» PASSAGE PROVIDED
========================================================================

# TV and Varied Screen Formats Between Channels



## fractile (Mar 15, 2009)

I have a wide-screen display. A lot of broadcasts are still in the old 3x4 aspect ratio, I assume to keep people with this type of display happy, who may still be in the majority.

I had thought my display (Sony KDL-32XBR6) would automatically adjust and fill the screen the best it can (I have not found an adjustment in the on-screen menu).

An example of the problem is the recent Super Bowl game. The broadcast was in 3x4 ratio, yet the image was chopped off at the sides, so that only the right half of the scores at the top of the screen was visible.

Does anyone know what's going on here?

TIA
Vic


----------



## nholmes1 (Oct 7, 2010)

Are you using a cable/satellite box to get your programming or are you using the built in tuner? I didn't see any 4x3 content during the super bowl, the pre/post game had some 4x3 material but not the main game.

If you have a cable/satellite box, make sure the settings are correct for TV Type and resolution.

Give us some more details about your particular setup and we should be able to sort things out for you.


----------



## TypeA (Aug 14, 2010)

Also both your cable box and tv have different format settings, you can "fill" or "stretch", "crop" ect... Being more of a purists I dont recommend using anything other than normal, leaving the material to be displayed as it was received (this setting goes for all sources as well as the display). The loss of picture quality just isnt worth full screen, especially on larger displays. Bugs me that some channels put their logo sidebars in 4x3 broadcasts to create a 16x9 transmission, espn does it constantly and a couple of my local affiliates, unsightly and a waste of bandwidth if you ask me. All of the superbowl was in 16x9 hd for me, most all the commercials except occasional local affiliate commercials and such were hd also.


----------



## Ray3 (Feb 4, 2008)

In conjunction with the above two inputs, take a look inside the TV (and cable/Sat box) menus. There should be settings in each one that look like :
16:9
4:3
Full
Zoom

....the list may vary. Make sure they are both set to the same setting (or its equivalent). Generally, choosing "Full" will get you to the place you want to be, but you may need to experiment.


----------



## fractile (Mar 15, 2009)

The source is a DishNet tuner. I looked, and it's set to 1080i and 16x9. This is connected via HDMI to a Marantz SR8002 surround receiver. I think this passes the HDMI straight thru; I didn't see any picture adjustments, other than analog video up-conversion. The Sony display is connected with HDMI to this. The *HDTV* settings in there are *Wide Mode* Full, *Autowide* On, *4:3 Default* Off, *Display Area* Full Pixel. I thought about the *Autowide* being on, but I don't see how that would make the picture narrower :innocent: I checked; it didn't make a difference.

========================================================================

(Element and text position data)
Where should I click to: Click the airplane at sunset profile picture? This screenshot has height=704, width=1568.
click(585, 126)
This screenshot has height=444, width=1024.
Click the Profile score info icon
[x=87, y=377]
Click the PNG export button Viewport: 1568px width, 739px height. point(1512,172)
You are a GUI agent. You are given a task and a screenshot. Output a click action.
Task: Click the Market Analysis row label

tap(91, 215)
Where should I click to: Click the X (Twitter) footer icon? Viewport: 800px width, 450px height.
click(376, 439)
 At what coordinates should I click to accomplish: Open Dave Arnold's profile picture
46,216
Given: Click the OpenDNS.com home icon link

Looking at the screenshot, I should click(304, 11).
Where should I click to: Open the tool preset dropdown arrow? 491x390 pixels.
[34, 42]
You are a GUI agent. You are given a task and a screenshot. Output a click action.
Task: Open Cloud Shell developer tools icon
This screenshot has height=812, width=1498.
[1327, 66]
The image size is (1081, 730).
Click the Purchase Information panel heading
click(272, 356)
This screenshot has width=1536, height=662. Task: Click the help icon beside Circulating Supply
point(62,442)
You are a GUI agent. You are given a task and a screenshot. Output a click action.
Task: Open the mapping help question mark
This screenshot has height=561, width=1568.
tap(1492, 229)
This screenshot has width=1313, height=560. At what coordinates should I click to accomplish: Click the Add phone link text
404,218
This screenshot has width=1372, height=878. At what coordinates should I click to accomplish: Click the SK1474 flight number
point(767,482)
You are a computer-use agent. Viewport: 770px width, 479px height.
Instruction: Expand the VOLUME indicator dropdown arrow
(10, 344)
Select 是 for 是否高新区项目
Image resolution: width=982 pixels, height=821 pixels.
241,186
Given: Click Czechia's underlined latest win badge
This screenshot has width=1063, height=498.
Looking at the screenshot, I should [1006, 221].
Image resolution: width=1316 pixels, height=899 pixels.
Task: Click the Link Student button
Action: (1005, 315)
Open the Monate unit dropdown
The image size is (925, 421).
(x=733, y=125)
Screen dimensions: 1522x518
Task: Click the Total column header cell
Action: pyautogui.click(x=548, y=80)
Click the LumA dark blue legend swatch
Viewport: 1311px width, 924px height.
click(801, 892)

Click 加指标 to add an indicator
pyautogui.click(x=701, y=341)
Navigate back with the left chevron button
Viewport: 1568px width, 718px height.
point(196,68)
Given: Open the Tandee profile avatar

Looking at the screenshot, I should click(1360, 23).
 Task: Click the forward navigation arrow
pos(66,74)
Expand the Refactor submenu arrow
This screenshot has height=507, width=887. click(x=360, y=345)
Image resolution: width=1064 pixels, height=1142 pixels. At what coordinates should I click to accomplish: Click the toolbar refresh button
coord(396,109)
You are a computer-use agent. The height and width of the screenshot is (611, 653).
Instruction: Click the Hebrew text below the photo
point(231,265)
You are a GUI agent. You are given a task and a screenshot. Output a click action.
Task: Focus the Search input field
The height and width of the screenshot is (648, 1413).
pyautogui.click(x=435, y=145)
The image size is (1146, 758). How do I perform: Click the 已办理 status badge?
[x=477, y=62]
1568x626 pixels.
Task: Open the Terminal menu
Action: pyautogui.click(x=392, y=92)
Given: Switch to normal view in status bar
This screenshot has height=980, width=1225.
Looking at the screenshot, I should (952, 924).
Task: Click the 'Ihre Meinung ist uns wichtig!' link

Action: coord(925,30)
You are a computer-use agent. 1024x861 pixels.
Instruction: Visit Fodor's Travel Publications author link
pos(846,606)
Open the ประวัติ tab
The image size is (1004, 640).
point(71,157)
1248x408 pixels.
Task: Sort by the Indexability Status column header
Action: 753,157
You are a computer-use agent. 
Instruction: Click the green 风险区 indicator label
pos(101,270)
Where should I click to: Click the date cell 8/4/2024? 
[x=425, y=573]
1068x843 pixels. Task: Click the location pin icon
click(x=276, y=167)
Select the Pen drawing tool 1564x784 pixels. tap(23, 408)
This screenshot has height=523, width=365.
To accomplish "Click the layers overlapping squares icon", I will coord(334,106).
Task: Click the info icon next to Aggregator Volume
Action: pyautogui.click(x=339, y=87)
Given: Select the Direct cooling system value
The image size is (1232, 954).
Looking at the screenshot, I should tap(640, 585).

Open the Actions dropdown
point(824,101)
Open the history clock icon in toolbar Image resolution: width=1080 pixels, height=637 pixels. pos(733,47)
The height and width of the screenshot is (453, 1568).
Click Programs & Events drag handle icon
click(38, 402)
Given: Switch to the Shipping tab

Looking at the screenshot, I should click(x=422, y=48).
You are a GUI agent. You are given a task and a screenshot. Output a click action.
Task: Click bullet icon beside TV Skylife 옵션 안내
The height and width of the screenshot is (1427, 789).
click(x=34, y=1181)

========================================================================

» WHAT TO WORK ON
**A)** In the forum thread on TV screen formats, what model of display does fractile own?
**B)** Continue the forum thread on TV screen formats from where it stops.

» OUTPUTS BY TASK
**A)** A Sony KDL-32XBR6.

**B)**
On checking, all of the channels display in a 4:3 ratio, with varied top to bottom screen-fill, whether it's SD or HD. All channels have 3.5" blank space on each side of the image. On HD channels this space is gray color, with SD it's black. I'm beginning to think it's the output of the Dish Network VIP211 tuner. Feeding the TV directly with HDMI from an OPPO DV-980H DVD player and SD DVD disk gives a full-screen image.

Maybe I should call Dishnet and ask them about the tuner I have?

V


----------



## nova (Apr 30, 2006)

Full Pixel displays the picture in its native resolution and is the setting I use on my Sony. If you are receiving an HD broadcast the picture should fill the entire display. If you are on an HD channel but the source material is not HD you will get the grey bars.
I tried to get the blank space on the sides of my display during an HD broadcast and no matter the settings the entire display is filled in. 
I'd suggest you try by-passing your receiver by connecting your Dish Network tuner directly to your display and see if you have the same issue.


----------



## fractile (Mar 15, 2009)

i used to have a direct HDMI connect to the TV Ok, I'll try a direct connection; I have only begun any critical examination. I used to have a direct HDMI to the TV witha splitter to the receiver.

I don't yet see [maybe it does] how that makes a difference if the Marantz already does a simple pass-thru on HDMI.

I'll try it; despite my current cable limit


----------



## fractile (Mar 15, 2009)

I don't recall a Full Pixel setting, but i can dig native format; gotta see it as a monitor of what is presented, I mean if you are interested or a production house.


----------



## fractile (Mar 15, 2009)

Sorry; Full Pixel is ON in here


----------



## nova (Apr 30, 2006)

A direct HDMI connection to the TV may not make one bit of difference but it will eliminate or confirm the Marantz as the culprit. It's also a free, quick and easy test.


----------



## fractile (Mar 15, 2009)

What I wonder about is the dishnet receiver.


----------



## nova (Apr 30, 2006)

Really not a lot to set on the Dish receiver: 
TV Type = 1080i
Aspect Ratio = 16x9

and your display:
Wide Mode = Full Pixel
Auto Wide = Off
4:3 Default = Off

if so, perhaps a call to Dish Network is in order.


----------



## nholmes1 (Oct 7, 2010)

What marantz receiver are you using? Some do have conversion and settings for format associated with the conversion.


----------



## Ray3 (Feb 4, 2008)

Actually, opening the manuals for the Dish and TV and seeing what the descriptions are for the settings might be a good step to take. Same word = different meanings can cause problems.


----------



## fractile (Mar 15, 2009)

I called tech support at DishNet and got informed of the *** (</FORMAT) button on the remote. Cycling thru that would correct the HD image, but affected SD channels, distorting the image. The tech then had me unplug the receiver for 15 seconds, during which time I assume he reconfigured my account at his end, to get consistent 'behavior'. SD broadcasts are now 4x3 with full vertical screen-fill and HD is 16x9. Overall, the images look sharper and more consistent, whatever the format, across all channels.

I did check bypassing the Marantz and also the active HDMI splitter, first, with no effect. This all helped me remember that good troubleshooting should be complete and test everything involved, not just what one might assume; and links that may be overlooked, like that active HDMI splitter. Thanks for the help, everyone.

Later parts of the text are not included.